ACTIVITY: How many lines in the records below contain "search"? Reply with the number alone.

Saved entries
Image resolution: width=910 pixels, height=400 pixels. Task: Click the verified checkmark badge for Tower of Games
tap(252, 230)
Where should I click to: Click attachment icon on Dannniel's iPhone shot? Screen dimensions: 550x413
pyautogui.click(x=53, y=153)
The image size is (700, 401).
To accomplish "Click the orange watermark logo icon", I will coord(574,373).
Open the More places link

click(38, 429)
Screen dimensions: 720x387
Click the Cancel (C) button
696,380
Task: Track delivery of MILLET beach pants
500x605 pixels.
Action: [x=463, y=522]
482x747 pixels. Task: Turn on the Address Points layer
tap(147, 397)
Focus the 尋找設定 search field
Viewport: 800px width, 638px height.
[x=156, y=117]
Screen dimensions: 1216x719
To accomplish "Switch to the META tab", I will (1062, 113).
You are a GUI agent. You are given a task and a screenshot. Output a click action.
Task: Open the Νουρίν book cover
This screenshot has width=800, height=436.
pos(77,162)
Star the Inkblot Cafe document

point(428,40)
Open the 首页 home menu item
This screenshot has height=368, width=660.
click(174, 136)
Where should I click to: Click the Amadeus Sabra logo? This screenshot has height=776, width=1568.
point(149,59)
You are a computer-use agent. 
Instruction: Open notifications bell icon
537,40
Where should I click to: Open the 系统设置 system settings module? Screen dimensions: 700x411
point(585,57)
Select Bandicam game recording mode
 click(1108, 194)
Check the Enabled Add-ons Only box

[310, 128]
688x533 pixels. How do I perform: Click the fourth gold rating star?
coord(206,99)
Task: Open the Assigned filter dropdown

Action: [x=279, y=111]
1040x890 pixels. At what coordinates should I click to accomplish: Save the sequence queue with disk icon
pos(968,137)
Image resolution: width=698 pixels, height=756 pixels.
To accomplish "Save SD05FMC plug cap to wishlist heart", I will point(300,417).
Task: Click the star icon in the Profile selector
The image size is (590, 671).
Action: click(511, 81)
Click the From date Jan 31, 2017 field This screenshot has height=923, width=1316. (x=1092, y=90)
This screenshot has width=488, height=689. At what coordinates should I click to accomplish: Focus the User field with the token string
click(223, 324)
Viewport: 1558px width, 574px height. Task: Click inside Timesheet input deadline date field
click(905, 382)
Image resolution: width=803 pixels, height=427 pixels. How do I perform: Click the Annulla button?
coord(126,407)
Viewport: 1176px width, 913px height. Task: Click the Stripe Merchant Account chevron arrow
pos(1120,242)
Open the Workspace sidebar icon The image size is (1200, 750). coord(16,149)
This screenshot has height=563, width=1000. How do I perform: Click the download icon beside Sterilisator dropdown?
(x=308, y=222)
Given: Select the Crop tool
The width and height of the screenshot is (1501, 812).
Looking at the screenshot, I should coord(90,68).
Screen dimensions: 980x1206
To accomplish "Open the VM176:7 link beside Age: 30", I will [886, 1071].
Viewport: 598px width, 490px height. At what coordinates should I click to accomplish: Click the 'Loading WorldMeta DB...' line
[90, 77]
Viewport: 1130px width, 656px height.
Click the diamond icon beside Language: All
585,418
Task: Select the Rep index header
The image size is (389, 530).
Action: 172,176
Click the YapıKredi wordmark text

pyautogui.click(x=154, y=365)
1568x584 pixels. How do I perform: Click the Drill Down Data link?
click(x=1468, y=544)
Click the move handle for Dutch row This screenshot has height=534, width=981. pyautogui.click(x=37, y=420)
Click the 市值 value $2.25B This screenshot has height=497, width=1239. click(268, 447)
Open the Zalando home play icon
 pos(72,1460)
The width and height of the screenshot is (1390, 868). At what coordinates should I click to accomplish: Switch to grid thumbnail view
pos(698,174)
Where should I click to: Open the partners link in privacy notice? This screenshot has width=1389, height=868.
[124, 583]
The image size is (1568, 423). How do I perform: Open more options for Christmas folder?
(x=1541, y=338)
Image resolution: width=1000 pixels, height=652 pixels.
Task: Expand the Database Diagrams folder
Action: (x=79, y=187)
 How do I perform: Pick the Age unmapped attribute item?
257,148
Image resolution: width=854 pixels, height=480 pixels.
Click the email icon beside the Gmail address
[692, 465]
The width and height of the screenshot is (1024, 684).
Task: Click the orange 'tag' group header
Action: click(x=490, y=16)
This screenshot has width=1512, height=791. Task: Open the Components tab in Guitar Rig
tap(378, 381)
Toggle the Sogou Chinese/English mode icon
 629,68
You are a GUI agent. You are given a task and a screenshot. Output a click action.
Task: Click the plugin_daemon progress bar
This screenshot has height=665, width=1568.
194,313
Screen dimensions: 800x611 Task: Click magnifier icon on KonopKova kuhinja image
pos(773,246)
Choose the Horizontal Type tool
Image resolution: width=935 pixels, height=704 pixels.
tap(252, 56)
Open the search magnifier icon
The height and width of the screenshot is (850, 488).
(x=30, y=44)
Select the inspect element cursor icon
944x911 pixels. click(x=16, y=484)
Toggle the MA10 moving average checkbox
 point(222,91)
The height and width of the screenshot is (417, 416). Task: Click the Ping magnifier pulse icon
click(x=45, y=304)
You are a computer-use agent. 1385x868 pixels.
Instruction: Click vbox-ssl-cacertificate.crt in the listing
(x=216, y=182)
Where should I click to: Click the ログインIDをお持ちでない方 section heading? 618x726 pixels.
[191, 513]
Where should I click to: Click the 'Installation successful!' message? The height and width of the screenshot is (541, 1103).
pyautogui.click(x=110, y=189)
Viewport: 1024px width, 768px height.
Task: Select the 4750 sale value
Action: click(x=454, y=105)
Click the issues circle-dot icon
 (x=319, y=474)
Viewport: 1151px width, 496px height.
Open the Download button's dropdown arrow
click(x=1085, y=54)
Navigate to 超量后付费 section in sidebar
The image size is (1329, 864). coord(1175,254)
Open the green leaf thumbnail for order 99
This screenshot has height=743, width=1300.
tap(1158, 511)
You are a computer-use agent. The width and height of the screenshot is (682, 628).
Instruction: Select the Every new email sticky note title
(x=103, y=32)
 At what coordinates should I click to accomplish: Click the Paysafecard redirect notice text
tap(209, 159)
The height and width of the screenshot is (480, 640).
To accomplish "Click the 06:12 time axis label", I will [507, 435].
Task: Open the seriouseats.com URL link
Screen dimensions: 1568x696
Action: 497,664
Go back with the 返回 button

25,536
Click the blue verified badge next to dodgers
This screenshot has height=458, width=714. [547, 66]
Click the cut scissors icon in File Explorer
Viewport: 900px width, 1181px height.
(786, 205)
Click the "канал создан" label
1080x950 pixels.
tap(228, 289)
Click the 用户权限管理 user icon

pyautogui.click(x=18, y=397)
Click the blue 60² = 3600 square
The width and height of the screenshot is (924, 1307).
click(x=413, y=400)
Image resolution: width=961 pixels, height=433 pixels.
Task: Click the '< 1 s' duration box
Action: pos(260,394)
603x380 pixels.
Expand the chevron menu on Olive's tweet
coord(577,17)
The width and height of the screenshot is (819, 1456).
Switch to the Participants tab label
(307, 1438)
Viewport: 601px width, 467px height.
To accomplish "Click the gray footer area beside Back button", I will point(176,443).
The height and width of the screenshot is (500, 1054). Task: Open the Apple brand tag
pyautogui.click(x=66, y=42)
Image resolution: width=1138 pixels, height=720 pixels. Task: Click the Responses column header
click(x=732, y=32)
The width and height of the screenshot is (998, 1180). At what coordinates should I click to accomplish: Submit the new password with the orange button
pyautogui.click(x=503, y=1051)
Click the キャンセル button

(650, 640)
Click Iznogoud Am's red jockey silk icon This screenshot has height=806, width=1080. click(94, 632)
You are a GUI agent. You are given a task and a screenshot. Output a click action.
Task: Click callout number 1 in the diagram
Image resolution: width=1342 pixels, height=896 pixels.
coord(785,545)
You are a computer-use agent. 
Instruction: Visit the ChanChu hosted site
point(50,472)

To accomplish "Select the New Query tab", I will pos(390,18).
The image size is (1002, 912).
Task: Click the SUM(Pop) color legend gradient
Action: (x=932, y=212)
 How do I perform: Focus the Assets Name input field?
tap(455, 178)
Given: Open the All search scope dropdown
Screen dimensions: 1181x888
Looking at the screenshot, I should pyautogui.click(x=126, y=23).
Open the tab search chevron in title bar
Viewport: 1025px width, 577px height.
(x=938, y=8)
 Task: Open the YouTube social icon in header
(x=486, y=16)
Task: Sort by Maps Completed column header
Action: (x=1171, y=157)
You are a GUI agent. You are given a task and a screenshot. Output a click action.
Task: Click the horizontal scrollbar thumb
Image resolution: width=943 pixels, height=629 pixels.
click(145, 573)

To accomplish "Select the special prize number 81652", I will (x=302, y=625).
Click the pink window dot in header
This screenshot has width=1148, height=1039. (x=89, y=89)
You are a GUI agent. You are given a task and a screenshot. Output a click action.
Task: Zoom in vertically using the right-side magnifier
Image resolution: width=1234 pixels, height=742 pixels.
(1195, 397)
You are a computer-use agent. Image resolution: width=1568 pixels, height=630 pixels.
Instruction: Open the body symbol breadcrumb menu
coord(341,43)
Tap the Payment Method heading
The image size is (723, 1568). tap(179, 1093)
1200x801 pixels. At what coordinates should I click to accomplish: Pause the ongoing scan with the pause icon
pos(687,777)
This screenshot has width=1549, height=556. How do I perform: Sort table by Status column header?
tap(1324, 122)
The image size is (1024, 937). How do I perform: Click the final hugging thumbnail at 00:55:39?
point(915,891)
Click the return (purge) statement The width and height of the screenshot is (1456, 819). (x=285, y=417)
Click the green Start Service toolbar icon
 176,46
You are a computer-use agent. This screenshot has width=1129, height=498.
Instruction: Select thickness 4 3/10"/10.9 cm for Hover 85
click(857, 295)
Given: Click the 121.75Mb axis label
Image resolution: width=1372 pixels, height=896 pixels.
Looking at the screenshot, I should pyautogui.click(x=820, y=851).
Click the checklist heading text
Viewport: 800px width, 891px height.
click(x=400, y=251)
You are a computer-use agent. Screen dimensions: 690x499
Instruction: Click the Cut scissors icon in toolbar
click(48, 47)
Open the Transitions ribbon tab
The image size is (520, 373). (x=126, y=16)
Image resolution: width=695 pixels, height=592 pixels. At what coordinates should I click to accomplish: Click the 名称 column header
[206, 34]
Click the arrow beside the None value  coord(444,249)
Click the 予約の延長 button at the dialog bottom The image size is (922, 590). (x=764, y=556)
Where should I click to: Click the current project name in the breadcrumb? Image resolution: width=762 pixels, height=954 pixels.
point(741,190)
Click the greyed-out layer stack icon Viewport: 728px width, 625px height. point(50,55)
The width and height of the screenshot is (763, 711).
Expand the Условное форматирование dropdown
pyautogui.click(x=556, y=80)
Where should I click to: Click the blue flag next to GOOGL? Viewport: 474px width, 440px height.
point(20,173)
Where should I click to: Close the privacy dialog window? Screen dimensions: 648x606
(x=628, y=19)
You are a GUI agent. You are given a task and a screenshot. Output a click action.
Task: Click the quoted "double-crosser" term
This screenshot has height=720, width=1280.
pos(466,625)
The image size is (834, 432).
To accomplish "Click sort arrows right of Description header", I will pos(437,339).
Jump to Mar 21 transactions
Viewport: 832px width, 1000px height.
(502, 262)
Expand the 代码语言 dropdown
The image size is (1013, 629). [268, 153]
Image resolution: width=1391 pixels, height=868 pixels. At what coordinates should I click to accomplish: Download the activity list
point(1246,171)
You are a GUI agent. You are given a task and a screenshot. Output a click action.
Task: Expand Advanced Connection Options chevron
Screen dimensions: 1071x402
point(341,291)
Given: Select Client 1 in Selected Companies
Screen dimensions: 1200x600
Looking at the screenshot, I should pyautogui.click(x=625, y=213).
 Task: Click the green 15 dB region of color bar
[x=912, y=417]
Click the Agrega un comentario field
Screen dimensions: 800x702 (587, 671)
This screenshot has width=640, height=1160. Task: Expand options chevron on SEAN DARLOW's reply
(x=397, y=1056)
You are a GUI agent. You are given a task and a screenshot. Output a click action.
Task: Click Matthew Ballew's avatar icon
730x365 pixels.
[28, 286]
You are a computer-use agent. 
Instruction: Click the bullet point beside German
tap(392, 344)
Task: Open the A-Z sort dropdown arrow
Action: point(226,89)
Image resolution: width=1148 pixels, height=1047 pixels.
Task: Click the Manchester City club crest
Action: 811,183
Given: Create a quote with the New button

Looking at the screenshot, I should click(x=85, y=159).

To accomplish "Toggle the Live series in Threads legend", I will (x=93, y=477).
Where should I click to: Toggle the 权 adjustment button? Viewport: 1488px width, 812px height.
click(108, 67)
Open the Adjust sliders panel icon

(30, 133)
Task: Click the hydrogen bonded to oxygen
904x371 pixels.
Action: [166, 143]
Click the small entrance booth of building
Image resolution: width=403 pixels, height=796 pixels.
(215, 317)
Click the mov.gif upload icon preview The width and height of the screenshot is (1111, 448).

RESPONSE AREA: 4